Through my life’s journey with moments of joy and deep despair I know I am no different than many of your clients or yourself. Now, I define myself by the courage and strength it took me to get to where I am today. Many others saw this in me long before I believed in myself.
I did not start out in this spot. By 2004 my heart had stopped singing and I had lost myself. After 29 years of marriage I started my life over. I truly believe I have been guided to where I am supposed to be.
First receiving a diploma from college as a Social Service Worker, and being a registered member of the Ontario College of Social Workers and Social Service Workers (OCSWSSW) ever since, I kept going to school.
Graduating from the university at the age of 54 in 2010 with a 4-year degree in Thanatology; which is the study of death and loss, I opened my private practice “Healing a Heart’s Loss” as a grief counsellor. I am a Psychotherapist through the Ontario College of Social Workers and Social Service Workers. I also describe myself as a Grief Counsellor; which is a generalized term for supporting grieving individuals.

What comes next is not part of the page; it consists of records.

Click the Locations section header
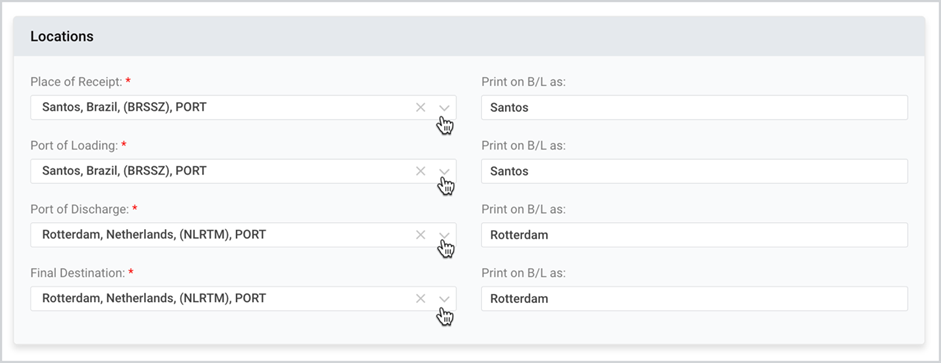The image size is (941, 363). [x=62, y=36]
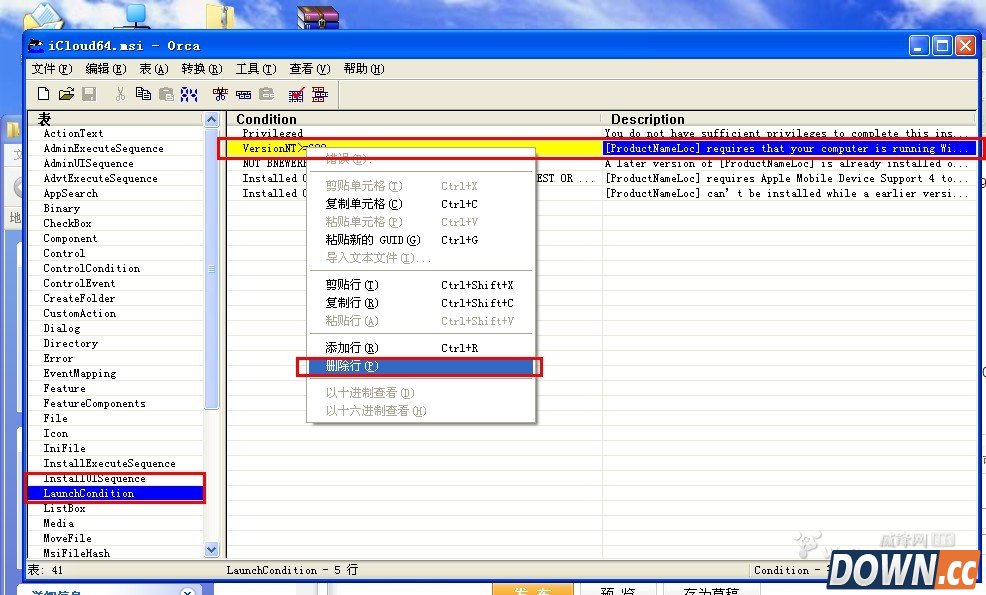Image resolution: width=986 pixels, height=595 pixels.
Task: Click the Paste toolbar icon
Action: [x=167, y=94]
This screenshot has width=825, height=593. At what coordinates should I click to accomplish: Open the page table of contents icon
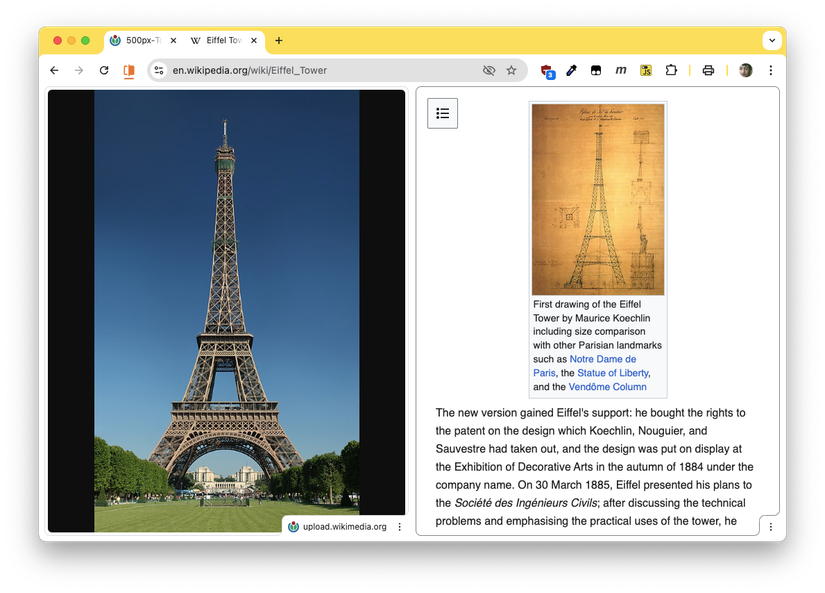pos(443,113)
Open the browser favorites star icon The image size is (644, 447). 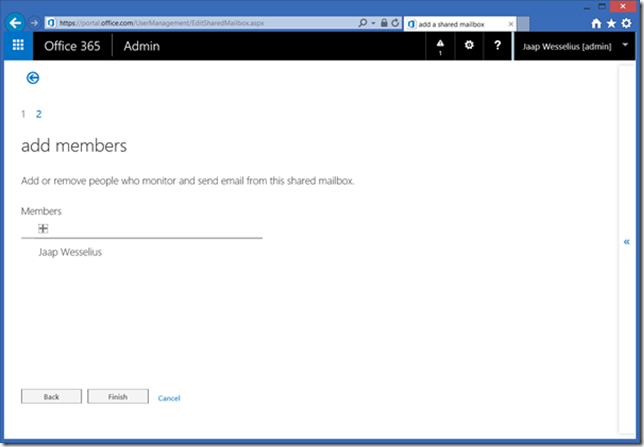coord(611,23)
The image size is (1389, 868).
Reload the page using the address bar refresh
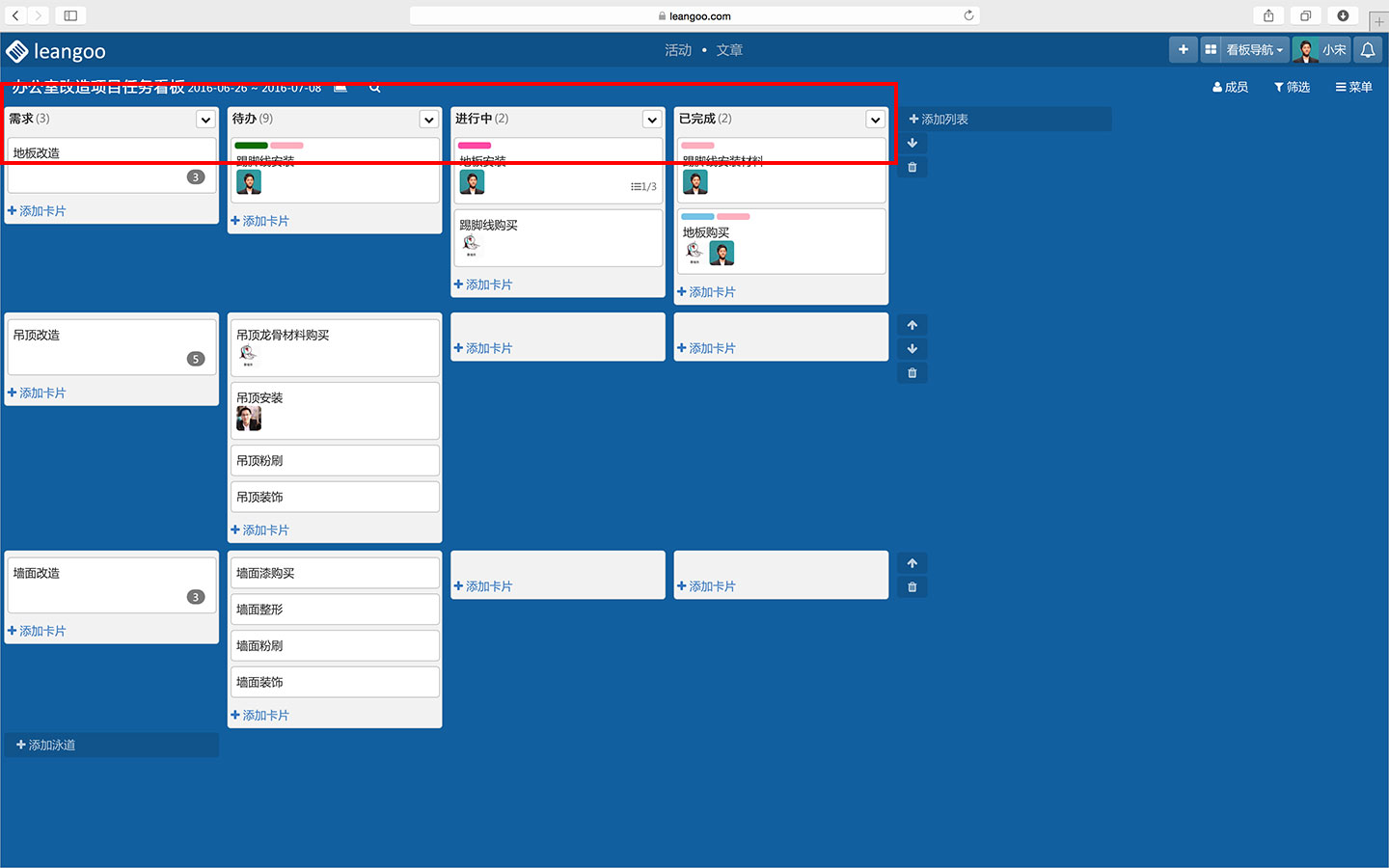[968, 15]
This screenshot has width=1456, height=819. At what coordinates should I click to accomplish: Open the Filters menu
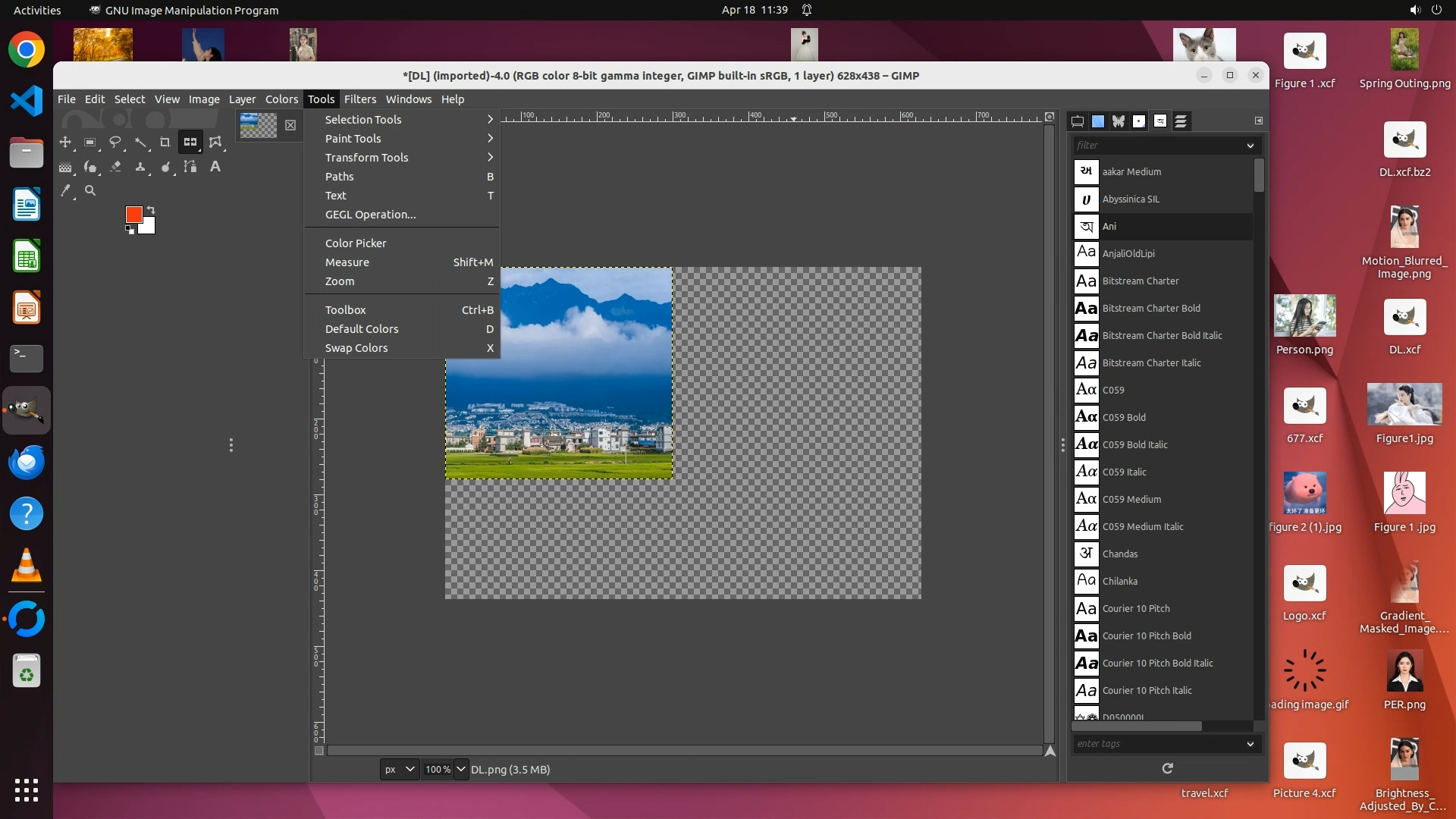[359, 99]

Throughout my life’s journey I have experience with supporting those with codependency and addiction concerns, abortion, traumas, spirituality, loss of self, child loss, murder, Indigenous and multigenerational losses, suicide loss and much more.
Life is said to be a journey you go through, not a destination. For myself it is a process of self discovery, and trying to stay in my own lane; not taking on other people’s problems. Being there to care and not carry what is not mine.
I have been told that when talking about death and loss that, “This is were I shine”.
In the past several years while doing counselling and supporting individuals who have had someone die by suicide and noticing the steady increase of those needing supports; I became overwhelmed and frustrated.
Counsellors, teachers, hospital staff and more call me to help them support their clients with grief and loss. What the heck is going on? I asked a few if they had the basic skills to ask questions and listen effectively; to which they responded with YES.
I then asked them what was stopping them from talking about death, grief and loss. The main response I heard was; “I don’t know how to start the conversation and what to say next”.
THAT WAS IT! I HAD A REASON AND AN ANSWER TO WHAT WAS GOING ON.
I now offer programs to empower counselors to confidently support their clients who present with grief and loss scenarios.